O governo federal anunciou uma medida que deve injetar R$ 28 bilhões na economia brasileira por meio da ampliação da faixa de isenção do Imposto de Renda. A novidade foi apresentada pelo presidente Lula em um pronunciamento em cadeia nacional de rádio e TV na noite de domingo (30). Com a mudança, trabalhadores que recebem até R$ 5 mil mensais ficarão isentos do imposto, o que representa um alívio significativo no orçamento de muitas famílias.
De acordo com cálculos oficiais, um trabalhador com salário de R$ 4.800, por exemplo, deixará de pagar o imposto, resultando em uma economia anual de aproximadamente R$ 4 mil. Essa alteração afeta apenas as faixas de isenção e os descontos simplificados, sem promover uma correção integral na tabela do Imposto de Renda. Assim, contribuintes com renda superior a R$ 7.350 permanecem sujeitos à alíquota máxima de 27,5%.
O governo justificou a limitação da medida ao destacar que uma revisão completa da tabela geraria um custo superior a R$ 100 bilhões por ano aos cofres públicos. Essa decisão reflete um equilíbrio entre o estímulo à economia e a manutenção da arrecadação fiscal, priorizando o impacto imediato para classes de renda mais baixas sem comprometer excessivamente as finanças estatais.
Para compensar a perda de receita estimada com a isenção, a nova lei introduz uma alíquota adicional de até 10% para contribuintes que recebem mais de R$ 600 mil por ano, o equivalente a cerca de R$ 50 mil mensais. Essa mudança deve afetar aproximadamente 140 mil pessoas classificadas como de alta renda. Atualmente, dados oficiais indicam que esse grupo paga uma alíquota efetiva média de apenas 2,5%, graças ao uso de rendimentos isentos, como lucros e dividendos, enquanto trabalhadores assalariados recolhem entre 9% e 11% em média.

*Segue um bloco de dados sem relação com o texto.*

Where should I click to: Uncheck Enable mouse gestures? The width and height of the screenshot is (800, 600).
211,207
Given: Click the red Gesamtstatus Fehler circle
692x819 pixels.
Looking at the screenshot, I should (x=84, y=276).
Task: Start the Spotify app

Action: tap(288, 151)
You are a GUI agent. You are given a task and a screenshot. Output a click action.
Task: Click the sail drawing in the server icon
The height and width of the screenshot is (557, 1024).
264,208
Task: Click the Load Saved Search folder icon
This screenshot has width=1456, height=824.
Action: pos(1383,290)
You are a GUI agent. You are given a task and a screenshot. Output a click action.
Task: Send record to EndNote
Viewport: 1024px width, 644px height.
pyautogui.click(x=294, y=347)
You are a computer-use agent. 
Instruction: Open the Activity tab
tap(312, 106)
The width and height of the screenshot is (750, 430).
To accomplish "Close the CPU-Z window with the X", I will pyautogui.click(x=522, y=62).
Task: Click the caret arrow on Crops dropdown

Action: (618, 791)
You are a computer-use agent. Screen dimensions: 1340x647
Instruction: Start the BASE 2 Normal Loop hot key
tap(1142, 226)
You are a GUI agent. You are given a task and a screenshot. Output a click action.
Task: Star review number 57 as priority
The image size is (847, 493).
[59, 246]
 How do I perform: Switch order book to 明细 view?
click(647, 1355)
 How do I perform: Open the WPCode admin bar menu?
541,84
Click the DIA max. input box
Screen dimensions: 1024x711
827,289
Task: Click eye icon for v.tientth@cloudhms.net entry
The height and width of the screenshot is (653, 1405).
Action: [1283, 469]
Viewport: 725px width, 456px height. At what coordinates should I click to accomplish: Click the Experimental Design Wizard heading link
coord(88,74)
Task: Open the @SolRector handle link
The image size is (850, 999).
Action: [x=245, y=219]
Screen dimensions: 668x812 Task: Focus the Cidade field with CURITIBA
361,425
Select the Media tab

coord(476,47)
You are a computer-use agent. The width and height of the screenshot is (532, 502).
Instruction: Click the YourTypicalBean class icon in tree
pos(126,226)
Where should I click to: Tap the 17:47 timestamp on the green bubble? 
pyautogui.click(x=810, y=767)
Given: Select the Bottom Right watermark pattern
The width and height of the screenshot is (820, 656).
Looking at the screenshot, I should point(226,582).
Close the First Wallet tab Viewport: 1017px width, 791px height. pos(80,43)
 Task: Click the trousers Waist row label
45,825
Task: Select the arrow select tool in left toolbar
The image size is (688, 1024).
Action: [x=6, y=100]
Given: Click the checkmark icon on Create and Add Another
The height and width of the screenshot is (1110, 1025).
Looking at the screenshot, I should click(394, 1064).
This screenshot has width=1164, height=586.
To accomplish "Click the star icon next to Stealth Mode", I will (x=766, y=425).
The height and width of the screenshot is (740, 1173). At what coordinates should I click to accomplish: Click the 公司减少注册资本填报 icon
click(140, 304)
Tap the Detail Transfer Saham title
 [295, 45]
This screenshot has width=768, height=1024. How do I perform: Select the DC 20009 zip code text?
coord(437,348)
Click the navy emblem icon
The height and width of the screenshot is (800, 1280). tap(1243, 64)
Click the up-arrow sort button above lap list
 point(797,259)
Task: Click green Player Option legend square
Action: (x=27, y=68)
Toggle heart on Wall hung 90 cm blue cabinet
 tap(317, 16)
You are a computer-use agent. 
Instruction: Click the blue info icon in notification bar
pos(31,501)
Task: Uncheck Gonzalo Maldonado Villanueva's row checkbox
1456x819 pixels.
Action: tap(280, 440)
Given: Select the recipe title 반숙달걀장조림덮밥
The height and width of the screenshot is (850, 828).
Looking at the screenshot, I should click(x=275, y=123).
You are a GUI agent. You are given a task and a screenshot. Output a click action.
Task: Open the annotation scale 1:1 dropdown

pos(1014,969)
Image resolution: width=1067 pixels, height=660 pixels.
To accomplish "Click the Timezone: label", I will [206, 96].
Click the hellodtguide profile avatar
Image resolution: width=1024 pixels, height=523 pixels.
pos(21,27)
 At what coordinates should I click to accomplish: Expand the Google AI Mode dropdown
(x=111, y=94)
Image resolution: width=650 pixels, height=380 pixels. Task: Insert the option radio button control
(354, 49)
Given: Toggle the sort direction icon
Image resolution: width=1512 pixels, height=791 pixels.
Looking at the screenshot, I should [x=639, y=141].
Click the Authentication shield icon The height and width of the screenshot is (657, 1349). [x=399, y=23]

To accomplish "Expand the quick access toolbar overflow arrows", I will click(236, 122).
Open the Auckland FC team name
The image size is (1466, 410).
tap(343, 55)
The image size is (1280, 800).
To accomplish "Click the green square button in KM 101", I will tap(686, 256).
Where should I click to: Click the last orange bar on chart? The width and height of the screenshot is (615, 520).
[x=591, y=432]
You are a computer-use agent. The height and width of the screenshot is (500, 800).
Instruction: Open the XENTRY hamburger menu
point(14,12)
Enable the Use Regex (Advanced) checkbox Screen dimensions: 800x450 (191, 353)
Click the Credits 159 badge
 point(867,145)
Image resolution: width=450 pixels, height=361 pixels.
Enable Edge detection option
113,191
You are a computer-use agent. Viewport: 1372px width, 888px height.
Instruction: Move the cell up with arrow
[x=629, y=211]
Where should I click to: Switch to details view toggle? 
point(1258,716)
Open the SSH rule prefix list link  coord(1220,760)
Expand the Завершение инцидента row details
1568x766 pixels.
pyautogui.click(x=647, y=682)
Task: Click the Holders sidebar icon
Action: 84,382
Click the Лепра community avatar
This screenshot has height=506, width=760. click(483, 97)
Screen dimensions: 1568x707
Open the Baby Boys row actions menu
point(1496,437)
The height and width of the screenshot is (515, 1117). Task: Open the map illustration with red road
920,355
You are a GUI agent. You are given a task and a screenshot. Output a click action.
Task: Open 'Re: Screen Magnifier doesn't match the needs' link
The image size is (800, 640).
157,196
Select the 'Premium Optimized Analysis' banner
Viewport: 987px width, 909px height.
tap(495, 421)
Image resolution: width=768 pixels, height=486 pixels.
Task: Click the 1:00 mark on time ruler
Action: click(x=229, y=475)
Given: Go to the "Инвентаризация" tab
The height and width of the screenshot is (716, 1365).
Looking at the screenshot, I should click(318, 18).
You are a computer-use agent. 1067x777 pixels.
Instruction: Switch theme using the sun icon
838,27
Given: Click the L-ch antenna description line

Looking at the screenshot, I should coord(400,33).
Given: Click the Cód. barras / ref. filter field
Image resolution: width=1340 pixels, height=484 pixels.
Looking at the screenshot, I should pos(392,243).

A cobrança extra não incide sobre quem já paga alíquotas superiores a 10% e exclui certos tipos de rendimentos, como ganhos de capital, heranças, doações, rendimentos recebidos acumuladamente, aplicações isentas como poupança, aposentadorias por moléstia grave e indenizações. Além disso, a lei estabelece limites para evitar que a soma dos tributos pagos por empresas e seus sócios ultrapasse percentuais definidos para setores financeiros e não financeiros, garantindo restituição na declaração anual caso haja excesso.
As alterações no Imposto de Renda entram em vigor a partir de janeiro, marcando um passo importante na política fiscal do governo. Essa iniciativa busca promover maior equidade tributária, redistribuindo a carga fiscal de forma a beneficiar a base da pirâmide social enquanto aumenta a contribuição dos mais abastados.